Return the data verbatim from the line containing "The height and width of the screenshot is (768, 461)." through the line containing "Action: pyautogui.click(x=230, y=255)", both lines included. Leave the pictures out of your answer.

-- start Supplied entries --

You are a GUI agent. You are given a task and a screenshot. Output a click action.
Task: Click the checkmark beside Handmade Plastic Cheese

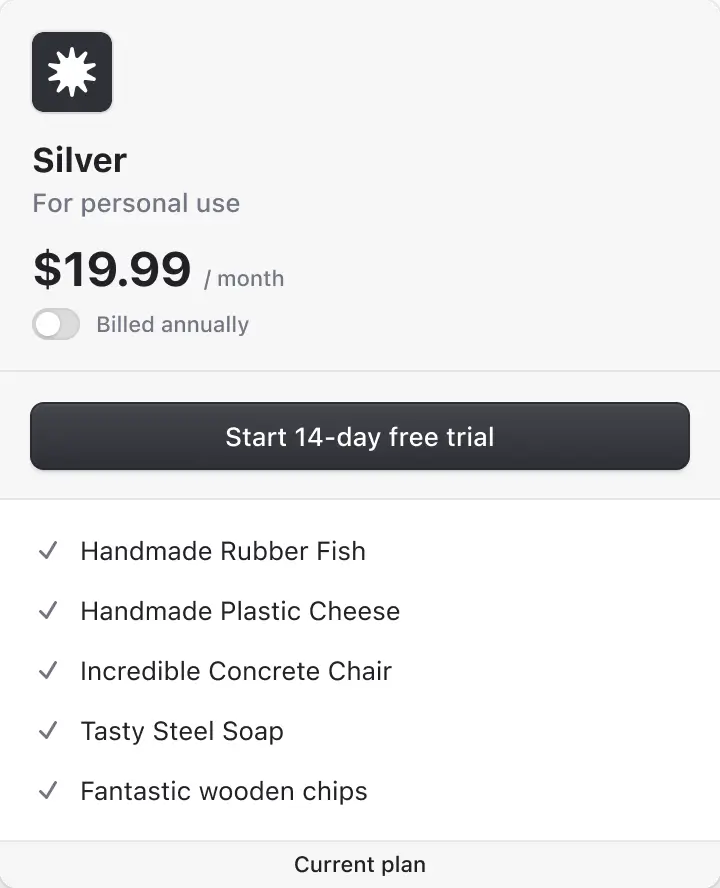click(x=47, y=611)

-- end Supplied entries --
-- start Supplied entries --

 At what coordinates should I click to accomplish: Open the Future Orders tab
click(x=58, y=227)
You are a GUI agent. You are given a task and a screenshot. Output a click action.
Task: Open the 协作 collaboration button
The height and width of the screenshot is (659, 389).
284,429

-- end Supplied entries --
-- start Supplied entries --

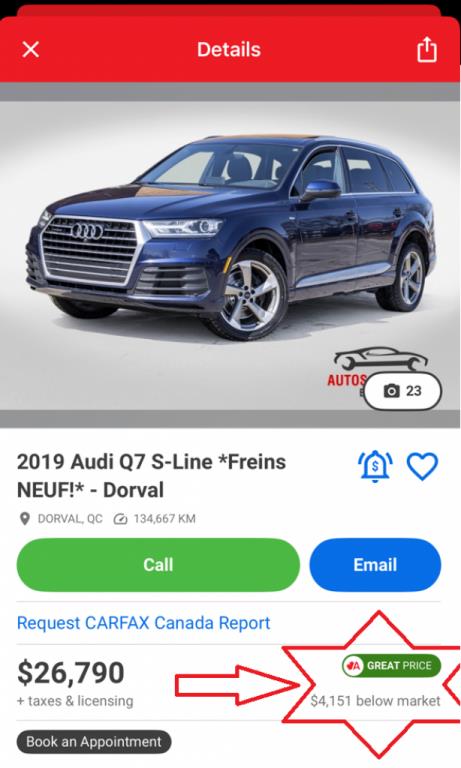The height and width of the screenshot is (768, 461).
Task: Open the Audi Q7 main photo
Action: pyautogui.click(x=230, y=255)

-- end Supplied entries --

# Reply
The height and width of the screenshot is (768, 461).
Task: Open the Audi Q7 main photo
Action: pyautogui.click(x=230, y=255)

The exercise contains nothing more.